Asbestos is a known carcinogen and causes mesothelioma, a deadly form of asbestos cancer. When people are exposed to asbestos they inhale some of the fibers. These fibers cause scarring of the lungs, as well as other health problems. Most people wouldn’t think of welders as working in the asbestos industry. What they don’t realize is that until the early 1980’s, welding rods, and the fumes that come off the rods during the welding process, contained asbestos dust that could be inhaled by the welder.
Testimony during the first successful trial establishing a link between welding rods and malignant mesothelioma and lung cancer established that the most commonly used welding rods were coated in a mixture that was between 5% and 15% asbestos. In July 2003, two workers who had developed mesothelioma and lung cancer from inhaling asbestos during their employment as welders won a jury verdict holding the welding industry liable for their injuries. The industry appealed, but in December 2005, the verdict was upheld.

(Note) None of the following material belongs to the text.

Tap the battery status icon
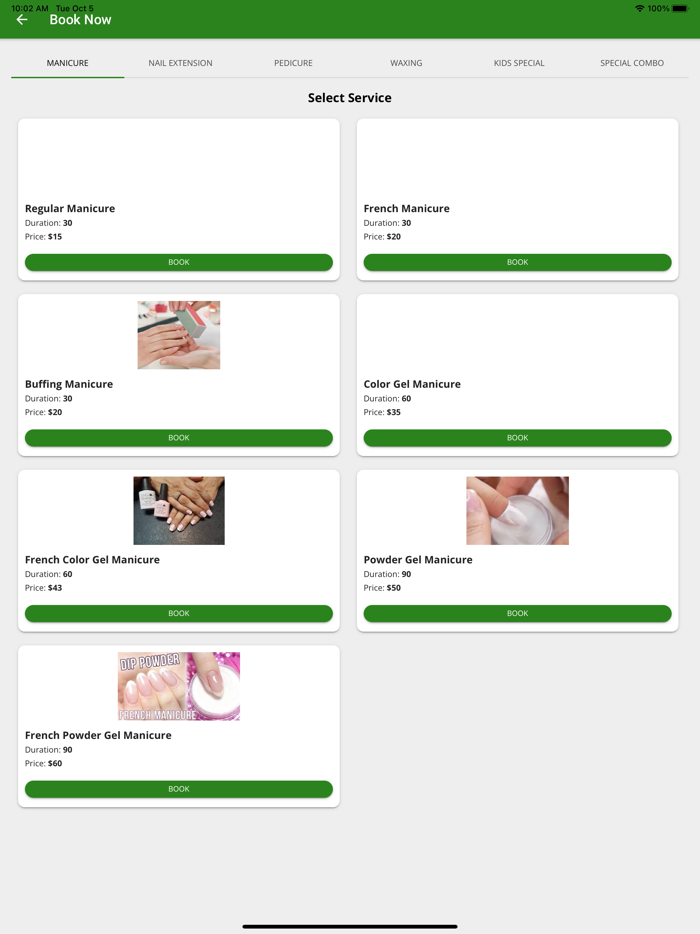Screen dimensions: 700x934 click(680, 8)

The welding industry considers asbestos related injury lawsuits a serious threat. In the summer of 2004, an industry newsletter written by several defense attorneys explained how potential defendants in asbestos lawsuits should handle the threat. The advice included protecting industry assets by reorganizing their businesses, and doing everything possible to make sure the companies have full insurance coverage. Both of these actions appear to be acknowledgements of potential liability. One of the reasons for their concern is the number of people who were exposed to welding fumes. In 2003, there were an estimated 700,000 to 800,000 welders or retired welders living in the United States. Hundreds of thousands of other people were potentially exposed to the fumes as bystanders, or laborers working near welding operations. In addition to the fumes, the fire risk associated with welding and the sparks it produces often created an environment in which asbestos blankets or gloves were used to prevent fires from starting.

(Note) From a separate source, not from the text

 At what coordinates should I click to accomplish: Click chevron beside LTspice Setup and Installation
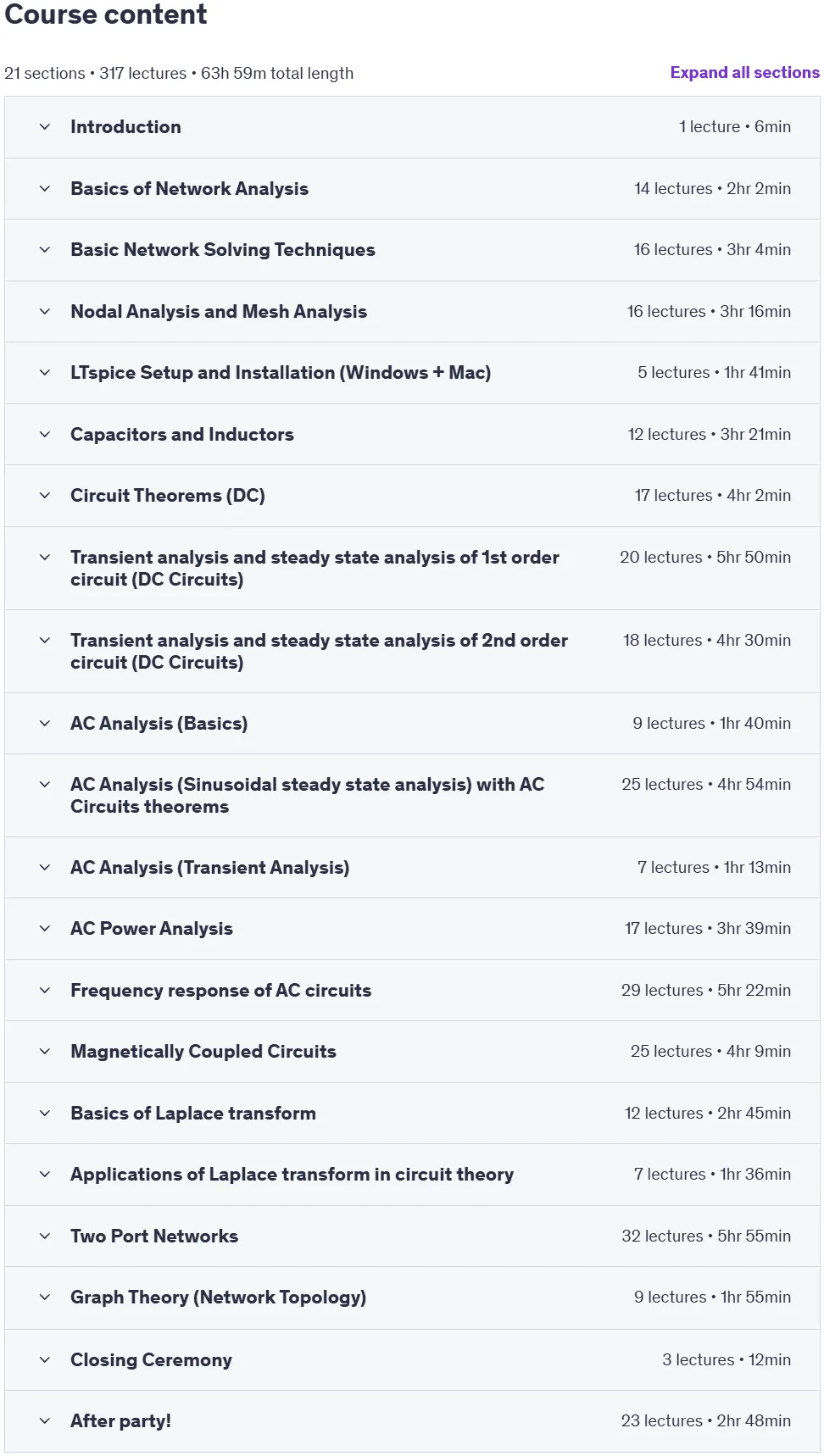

Although today regulations are in place to help protect workers from asbestos exposure, many buildings and products still contain asbestos. When welders work on surfaces that are covered with asbestos, the risk of exposure still exists. This is why it is so important for welders to work in well-ventilated areas, and to use good quality ventilators when working with asbestos. Unfortunately, mistakes still happen. As recently as July 31, 2007 an asbestos removal school in Queens, New York was shut down for teaching unsafe asbestos handling methods, and for helping its students cheat on state certification exams.

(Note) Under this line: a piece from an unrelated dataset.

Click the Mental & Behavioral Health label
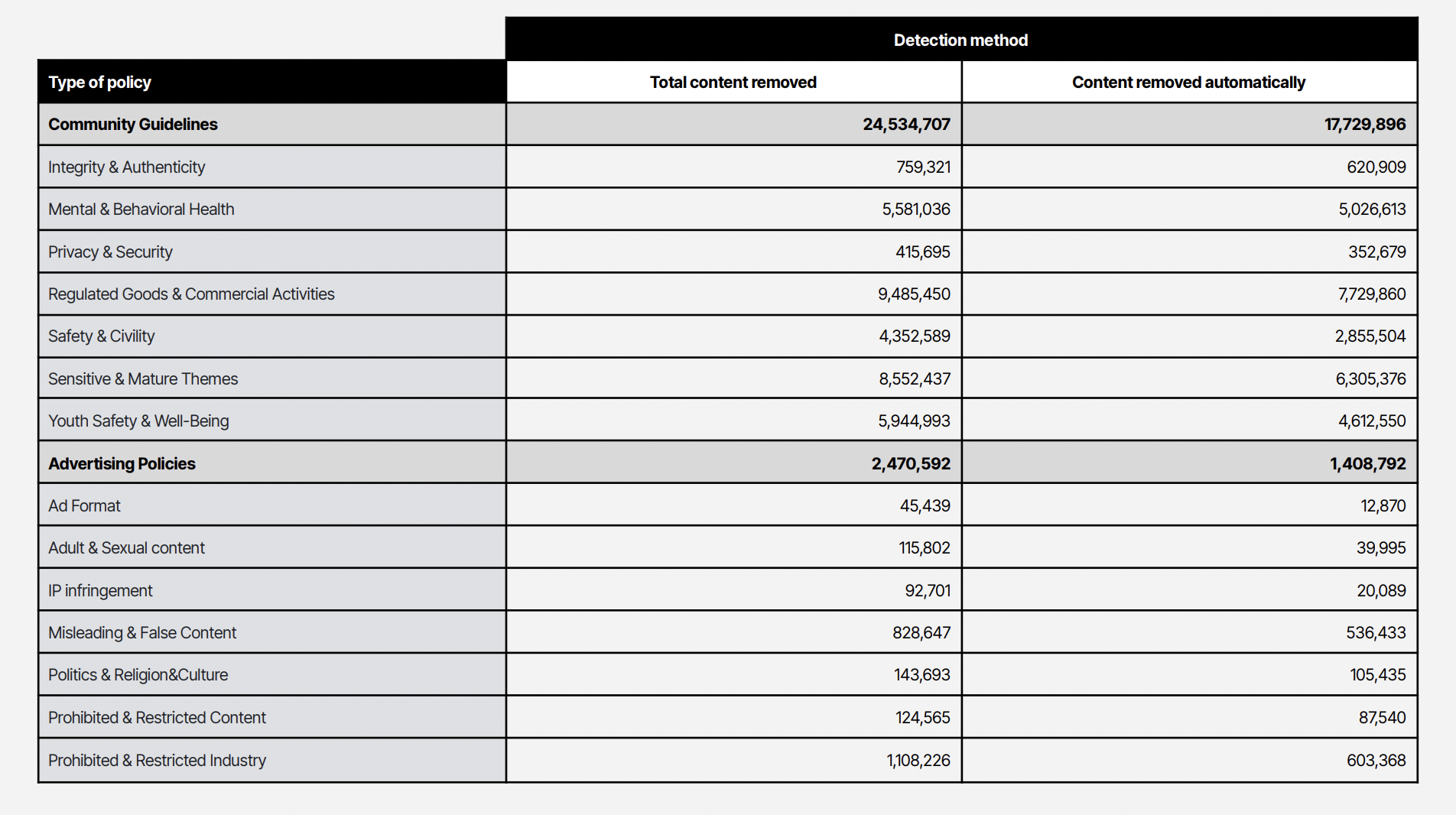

The federal government is currently looking at a bill that would ban asbestos in the United States. First introduced in June of 2002, the bill was referred to committee where it had stalled for some time. Finally on July 31, 2007 the bill unanimously passed in committee, and will be addressed by the Senate during the fall of 2007. If the bill becomes law, asbestos-containing products would no longer be available for sale in the United States within two years. The bill would create a $50 million research and treatment program to search for a cure to asbestos related diseases. It would create a registry for people suffering from a mesothelioma diagnosis so researchers could track their cases and provide information that may help in their care and treatment. The Environmental Protection Agency would begin a public information campaign to educate the public about the asbestos dangers that still face the American public, and blue-collar workers in particular.